The Future of the Marketing Agency

The Future of the Marketing Agency

Last Friday, I attended a talk by Jeremy Shell at George Brown College ’s digital marketing management seminar series.

Jeremy is currently managing partner at a boutique digital marketing agency, Fuel Growth Agency, and I felt particularly inclined to hear him as we share some common background. He earned his bachelor’s in political science and creative writing. For my part, I started (although later abandoned) political science and ended up with a bachelor’s in Spanish and comparative literature. And of course, I then worked as a freelance writer and journalist and got into digital marketing. So, I was naturally intrigued by what Jeremy would say during his lecture. Even more, Jeremy’s first approach to marketing came as he was into film production. He wanted to film and had a hard time, so he got involved with different productions.

What I was not really expecting were the harsh truths that came from his mouth during his lecture: production is currently dead. Or maybe not completely dead, but it is in decline, and getting to the top of the game is almost impossible. Reasons are the expected, although it doesn’t make it any better: the seemingly never-ending race to the bottom of production costs and the rise of automated tools have made producing high-quality content and ads just not very feasible.

While Jeremy is mostly optimistic about what this new era of automation has brought, he also made some sad predictions for humanists like myself—and, may I ask, him as well?

However, I question whether this new era of automated everything, particularly automated content, won't encounter some insurmountable obstacles.

For one thing, we all saw the backlash Coca-Cola endured last year when it put out a 100% AI-generated ad. This is a problem that not enough techno-optimists seem to be considering: will humanity ever overpass the uncanny valley effect?

If my writing is getting too technical, let me put it in simpler terms: have you ever felt something icky when watching something that resembles a human but that it is not? You are not alone. Nor I. The “AI ick effect” is something CEOs of the current advanced AI tech worry about (you can learn more about this on this podcast: https://omny.fm/shows/it-could-happen-here/the-ai-ick-what-big-tech-is-bringing-for-2025)

I may be being a little unjust to Jeremy Shell. While he recognized that these technologies are advancing and becoming increasingly important, he still sees them as tools, not substitutes for real human creativity. However, he also mentioned that he sees how current corporate mergers in the marketing agency business are resulting in thousands of layoffs, many of whom are being replaced by large language models.

So, what is the future for marketers trying their luck in agencies? Niches. Specialization. The era of generalists is over. According to Jeremy, if you want to thrive as an agency marketer, you must specialize in just one aspect of the business and probably need to become a freelancer. Marketing agencies these days just don’t have the budgets to maintain a big staff under the roof of a shared office, always ready to get their hands on incoming projects. Instead, marketing agencies are becoming smaller and more boutique. They will have the leanest staff possible and rely on a few freelancer partnerships. Then, when a project comes to them, they will contact those freelancers for their specialty.

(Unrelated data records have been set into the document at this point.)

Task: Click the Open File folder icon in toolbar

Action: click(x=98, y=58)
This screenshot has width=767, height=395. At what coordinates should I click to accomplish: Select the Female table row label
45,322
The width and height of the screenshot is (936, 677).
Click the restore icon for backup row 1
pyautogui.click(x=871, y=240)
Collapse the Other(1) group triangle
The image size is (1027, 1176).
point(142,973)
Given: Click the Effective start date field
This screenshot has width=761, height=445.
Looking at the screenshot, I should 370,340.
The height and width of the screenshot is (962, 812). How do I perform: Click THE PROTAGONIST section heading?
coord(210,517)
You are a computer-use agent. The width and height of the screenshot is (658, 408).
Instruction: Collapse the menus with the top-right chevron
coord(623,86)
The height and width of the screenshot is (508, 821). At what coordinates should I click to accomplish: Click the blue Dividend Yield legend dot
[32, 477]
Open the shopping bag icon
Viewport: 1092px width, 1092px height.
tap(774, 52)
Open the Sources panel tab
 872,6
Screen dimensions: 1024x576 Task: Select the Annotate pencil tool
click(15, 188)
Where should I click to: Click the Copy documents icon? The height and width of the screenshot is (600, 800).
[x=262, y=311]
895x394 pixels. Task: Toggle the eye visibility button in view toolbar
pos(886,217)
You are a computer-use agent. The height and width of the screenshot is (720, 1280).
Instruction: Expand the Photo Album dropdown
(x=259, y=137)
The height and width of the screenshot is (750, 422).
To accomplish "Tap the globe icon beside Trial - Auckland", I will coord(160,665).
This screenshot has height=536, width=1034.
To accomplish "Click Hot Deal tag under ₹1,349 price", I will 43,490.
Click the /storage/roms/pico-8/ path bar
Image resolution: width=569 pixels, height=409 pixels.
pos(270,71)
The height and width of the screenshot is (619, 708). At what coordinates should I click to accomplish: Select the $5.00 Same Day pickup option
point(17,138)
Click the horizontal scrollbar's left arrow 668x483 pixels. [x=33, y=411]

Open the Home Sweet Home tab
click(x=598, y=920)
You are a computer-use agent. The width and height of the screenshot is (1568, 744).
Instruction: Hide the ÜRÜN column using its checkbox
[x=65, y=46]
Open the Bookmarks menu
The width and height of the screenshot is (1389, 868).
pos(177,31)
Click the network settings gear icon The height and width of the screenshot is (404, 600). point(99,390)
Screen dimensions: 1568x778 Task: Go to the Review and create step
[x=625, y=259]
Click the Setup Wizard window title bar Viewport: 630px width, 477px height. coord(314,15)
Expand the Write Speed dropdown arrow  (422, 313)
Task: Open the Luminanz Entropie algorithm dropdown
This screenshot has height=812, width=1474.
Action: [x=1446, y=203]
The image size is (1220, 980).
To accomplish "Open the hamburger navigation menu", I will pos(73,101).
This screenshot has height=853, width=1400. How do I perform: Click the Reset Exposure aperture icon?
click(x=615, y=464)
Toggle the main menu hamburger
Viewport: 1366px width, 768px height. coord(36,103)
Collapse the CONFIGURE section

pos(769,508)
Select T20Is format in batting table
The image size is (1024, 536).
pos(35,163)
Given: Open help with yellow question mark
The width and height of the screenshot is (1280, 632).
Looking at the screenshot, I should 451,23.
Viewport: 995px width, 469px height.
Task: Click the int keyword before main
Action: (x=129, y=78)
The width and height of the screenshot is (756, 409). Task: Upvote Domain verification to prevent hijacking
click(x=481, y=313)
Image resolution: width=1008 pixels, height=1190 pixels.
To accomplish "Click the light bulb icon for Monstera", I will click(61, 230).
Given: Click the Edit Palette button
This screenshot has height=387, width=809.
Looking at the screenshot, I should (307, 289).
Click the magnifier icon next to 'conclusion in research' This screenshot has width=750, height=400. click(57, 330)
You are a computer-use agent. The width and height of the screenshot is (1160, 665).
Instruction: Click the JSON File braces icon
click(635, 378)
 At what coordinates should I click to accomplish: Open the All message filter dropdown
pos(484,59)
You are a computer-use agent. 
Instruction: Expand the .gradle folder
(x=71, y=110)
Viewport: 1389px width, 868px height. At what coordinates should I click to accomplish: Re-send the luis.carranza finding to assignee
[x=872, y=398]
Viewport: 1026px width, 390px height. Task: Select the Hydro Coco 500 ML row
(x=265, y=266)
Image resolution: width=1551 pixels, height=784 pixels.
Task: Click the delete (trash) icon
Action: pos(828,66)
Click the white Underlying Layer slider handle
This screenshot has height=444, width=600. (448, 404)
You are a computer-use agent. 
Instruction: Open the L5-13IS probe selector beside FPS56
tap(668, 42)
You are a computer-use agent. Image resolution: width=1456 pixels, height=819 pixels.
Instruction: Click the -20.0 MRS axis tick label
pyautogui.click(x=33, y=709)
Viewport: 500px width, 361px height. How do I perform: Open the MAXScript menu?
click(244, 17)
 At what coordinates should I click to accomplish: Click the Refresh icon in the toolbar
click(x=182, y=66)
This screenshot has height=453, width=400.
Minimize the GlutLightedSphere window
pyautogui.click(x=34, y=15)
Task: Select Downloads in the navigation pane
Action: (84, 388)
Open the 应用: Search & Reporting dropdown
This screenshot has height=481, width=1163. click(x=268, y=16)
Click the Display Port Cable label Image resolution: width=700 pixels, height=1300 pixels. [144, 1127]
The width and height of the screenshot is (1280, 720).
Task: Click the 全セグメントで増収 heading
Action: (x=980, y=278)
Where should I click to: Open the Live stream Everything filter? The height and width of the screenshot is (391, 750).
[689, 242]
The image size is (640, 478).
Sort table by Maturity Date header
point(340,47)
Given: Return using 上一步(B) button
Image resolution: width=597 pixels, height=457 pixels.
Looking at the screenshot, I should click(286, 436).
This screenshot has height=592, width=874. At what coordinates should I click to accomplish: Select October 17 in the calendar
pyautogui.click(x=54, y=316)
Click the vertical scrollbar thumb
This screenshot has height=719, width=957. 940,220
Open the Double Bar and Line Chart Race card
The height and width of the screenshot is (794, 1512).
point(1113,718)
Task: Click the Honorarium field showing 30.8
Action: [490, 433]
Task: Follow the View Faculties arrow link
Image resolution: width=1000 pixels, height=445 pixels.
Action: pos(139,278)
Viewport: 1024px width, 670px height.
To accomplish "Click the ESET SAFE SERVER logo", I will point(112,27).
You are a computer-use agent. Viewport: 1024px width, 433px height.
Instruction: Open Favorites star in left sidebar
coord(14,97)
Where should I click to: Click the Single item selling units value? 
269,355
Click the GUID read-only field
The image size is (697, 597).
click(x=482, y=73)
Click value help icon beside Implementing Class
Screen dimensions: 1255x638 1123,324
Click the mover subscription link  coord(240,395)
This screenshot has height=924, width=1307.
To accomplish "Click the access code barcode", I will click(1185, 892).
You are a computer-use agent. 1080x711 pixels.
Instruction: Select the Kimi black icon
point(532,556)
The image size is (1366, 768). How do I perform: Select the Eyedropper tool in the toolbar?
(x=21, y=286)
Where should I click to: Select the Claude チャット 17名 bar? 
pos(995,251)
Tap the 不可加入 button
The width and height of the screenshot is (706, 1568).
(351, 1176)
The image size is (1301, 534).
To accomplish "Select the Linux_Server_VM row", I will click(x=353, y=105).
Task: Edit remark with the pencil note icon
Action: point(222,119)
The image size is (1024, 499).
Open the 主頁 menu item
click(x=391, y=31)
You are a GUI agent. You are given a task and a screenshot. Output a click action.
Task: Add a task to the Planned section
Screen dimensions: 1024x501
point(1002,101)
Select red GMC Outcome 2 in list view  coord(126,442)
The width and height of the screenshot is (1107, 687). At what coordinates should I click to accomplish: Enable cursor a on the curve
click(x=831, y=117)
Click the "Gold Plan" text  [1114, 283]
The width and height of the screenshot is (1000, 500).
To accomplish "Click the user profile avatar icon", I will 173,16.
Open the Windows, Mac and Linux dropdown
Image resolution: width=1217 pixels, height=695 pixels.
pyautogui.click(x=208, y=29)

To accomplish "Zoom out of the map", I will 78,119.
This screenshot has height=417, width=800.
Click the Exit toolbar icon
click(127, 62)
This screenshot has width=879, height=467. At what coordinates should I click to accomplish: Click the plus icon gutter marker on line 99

Every time I hear things like this, I have mixed feelings. In one sense, these business models provide opportunities for entrepreneurship. If you can get some diverse partners for different aspects of digital marketing, there is not much on the way that would impede you from establishing your own micro-agency.

For another thing, I feel like something fundamentally human is being lost in these endless races that put the “more for less” as their top priority. While working in an office and with other people can sometimes feel dreadful, there are many amazing perks to experiencing day-to-day conversations, exchanges of ideas, and little moments with other people in our line of work. That is also a fundamental part of the human experience. But, as Jeremy Shell put it, “These are bad times for humanists.”